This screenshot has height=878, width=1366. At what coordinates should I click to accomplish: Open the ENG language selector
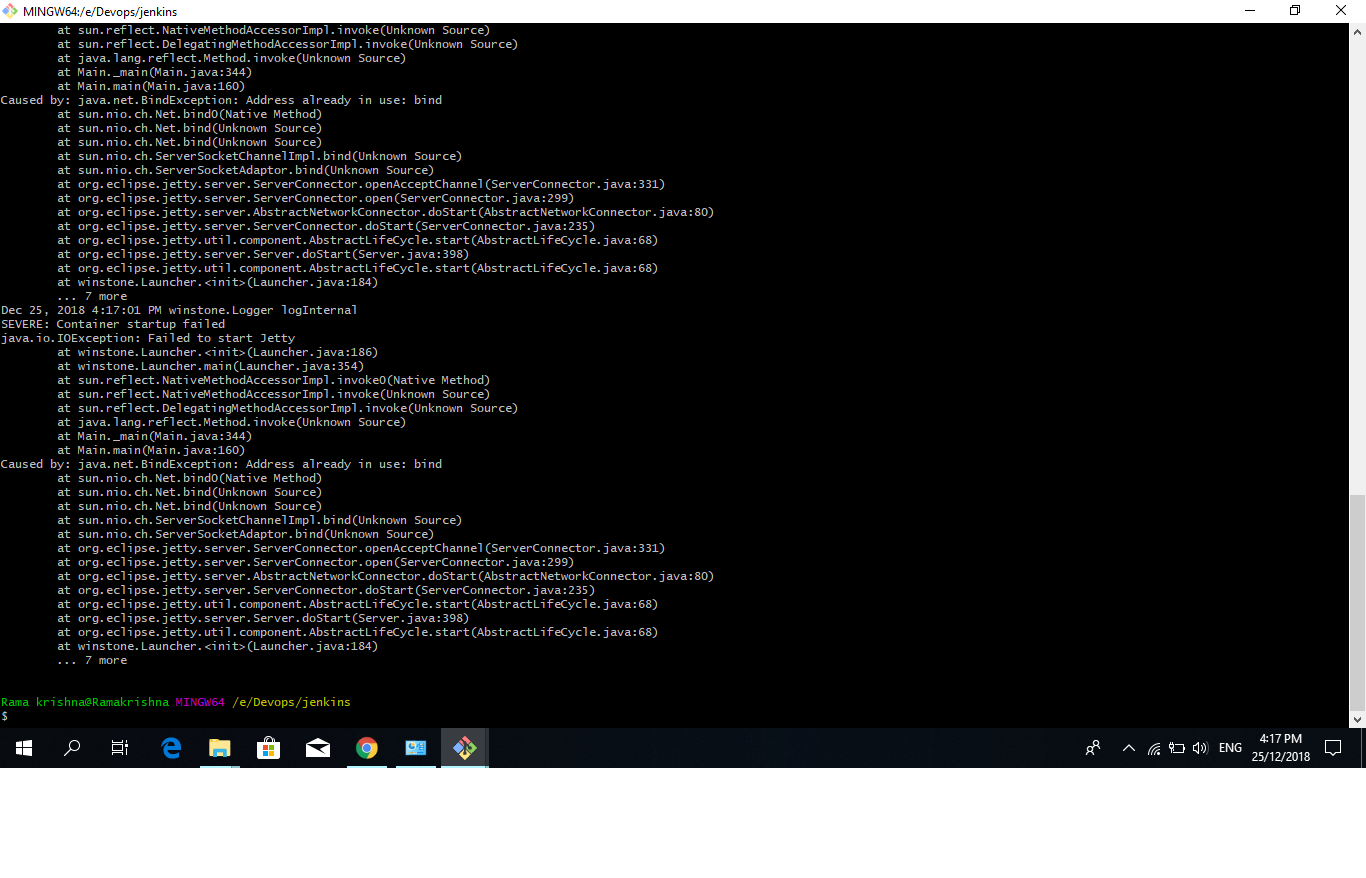coord(1230,747)
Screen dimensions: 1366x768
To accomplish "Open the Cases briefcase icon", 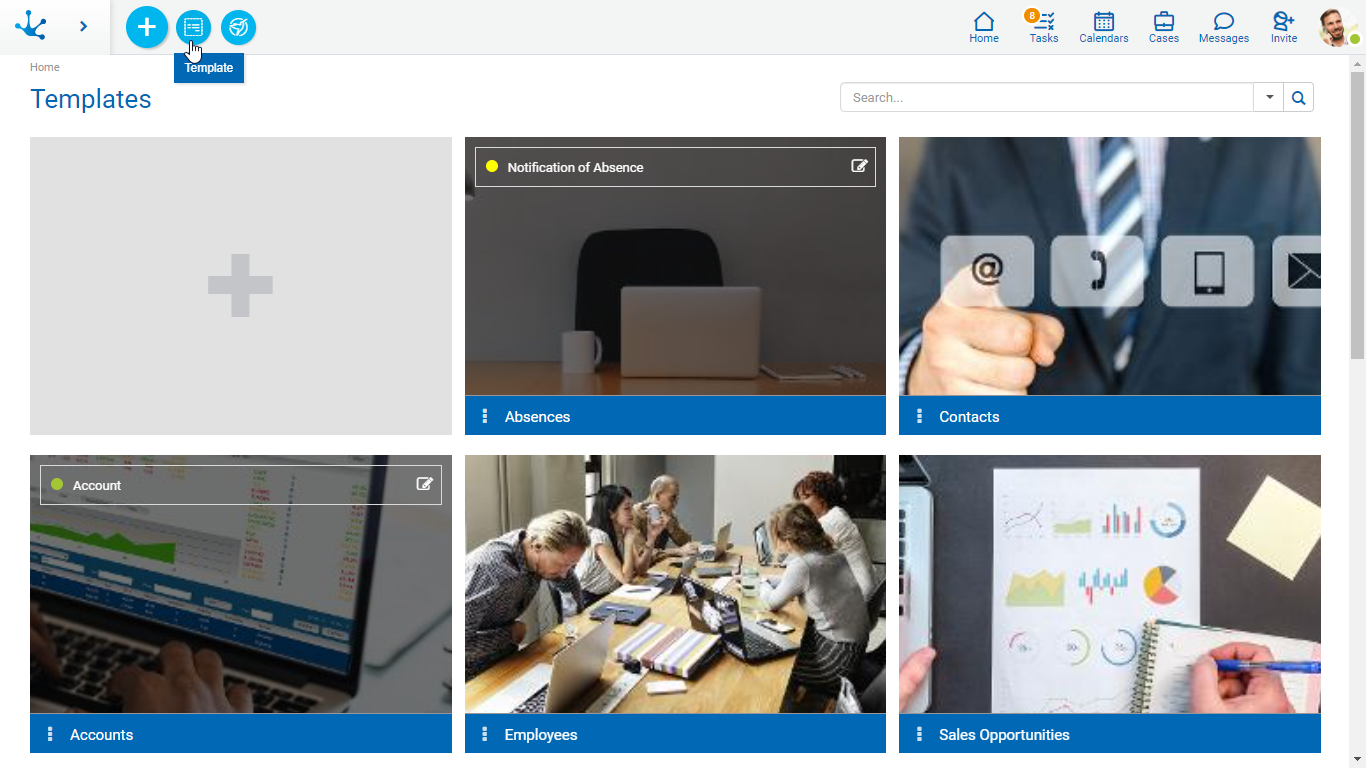I will pos(1163,27).
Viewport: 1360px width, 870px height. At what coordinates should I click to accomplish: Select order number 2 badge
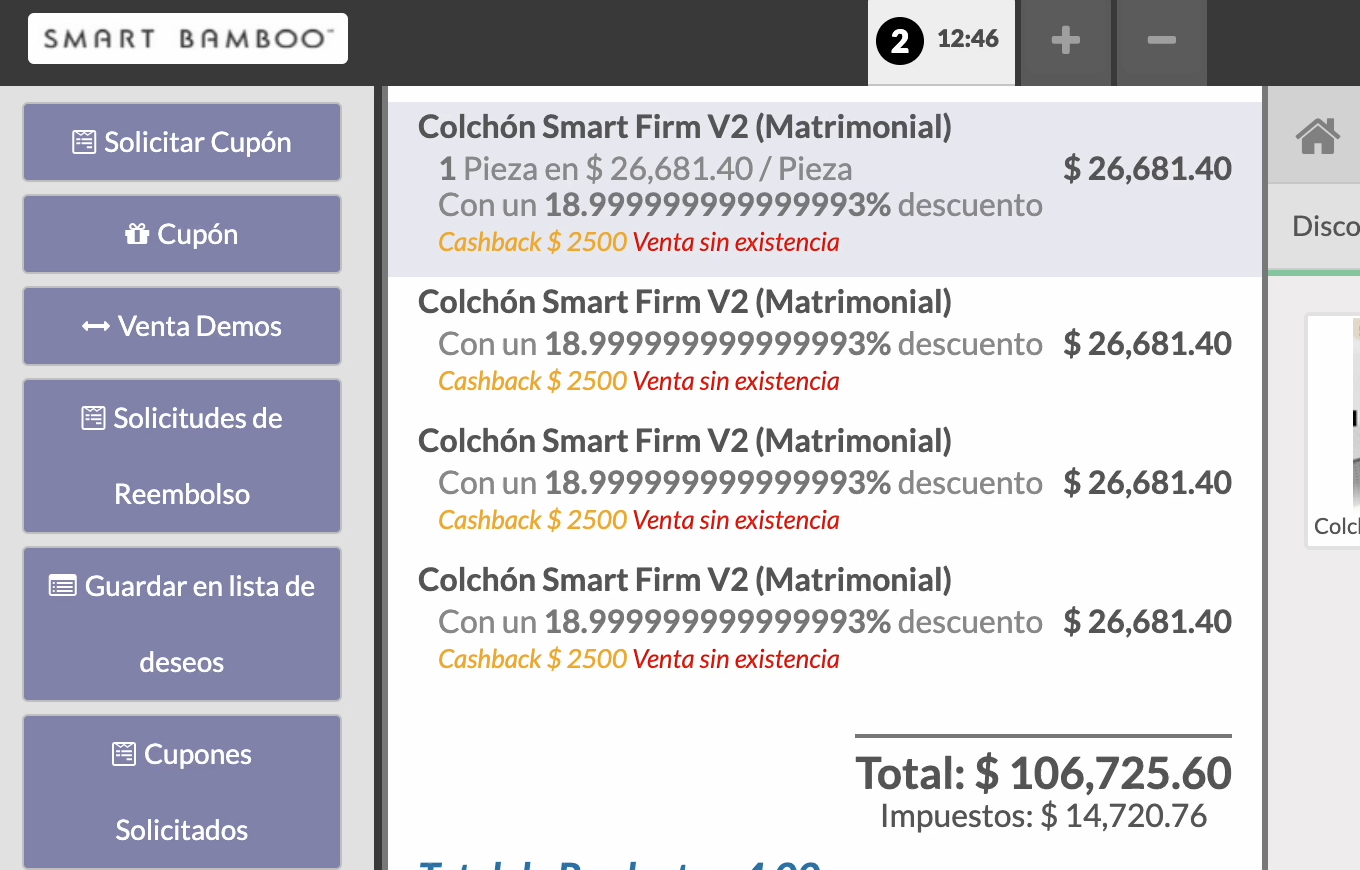tap(900, 42)

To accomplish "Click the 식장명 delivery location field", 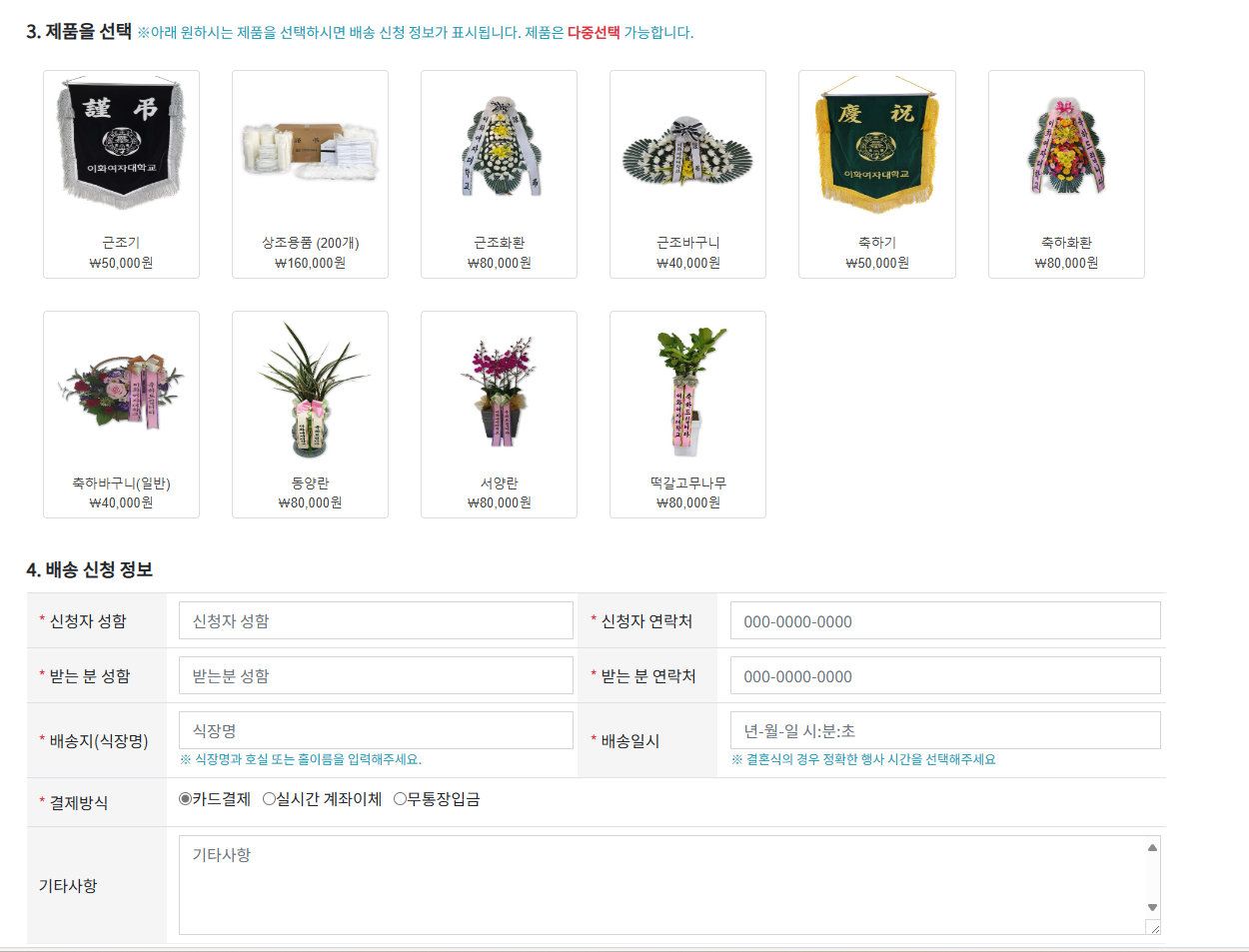I will 376,730.
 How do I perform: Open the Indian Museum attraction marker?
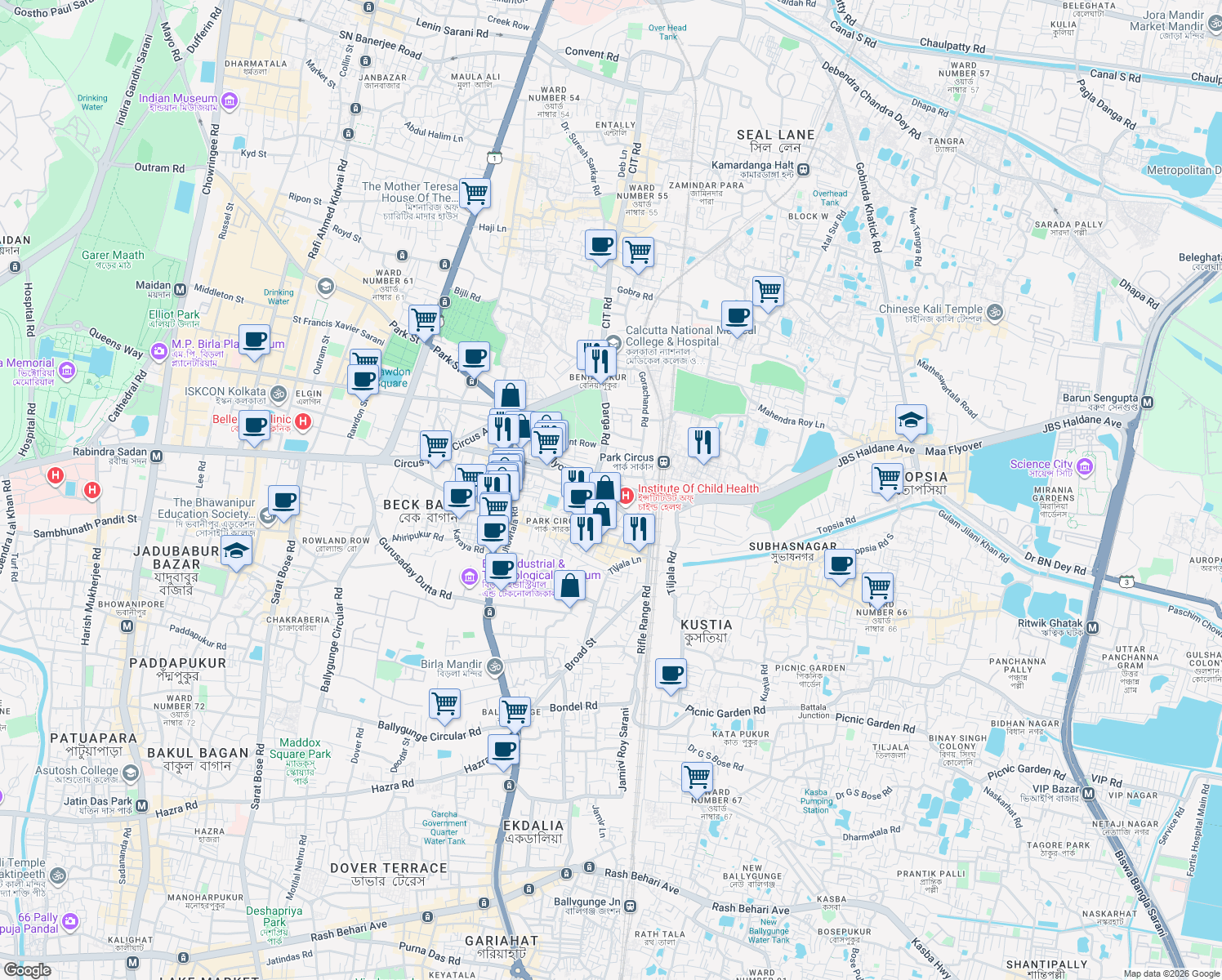pyautogui.click(x=228, y=102)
........
▸ What to produce
The required output is every line from the one containing "How do I perform: Open" through the last line of the data above, restated exactly and without pictures.

▸ Result
 How do I perform: Open the Indian Museum attraction marker?
pyautogui.click(x=228, y=102)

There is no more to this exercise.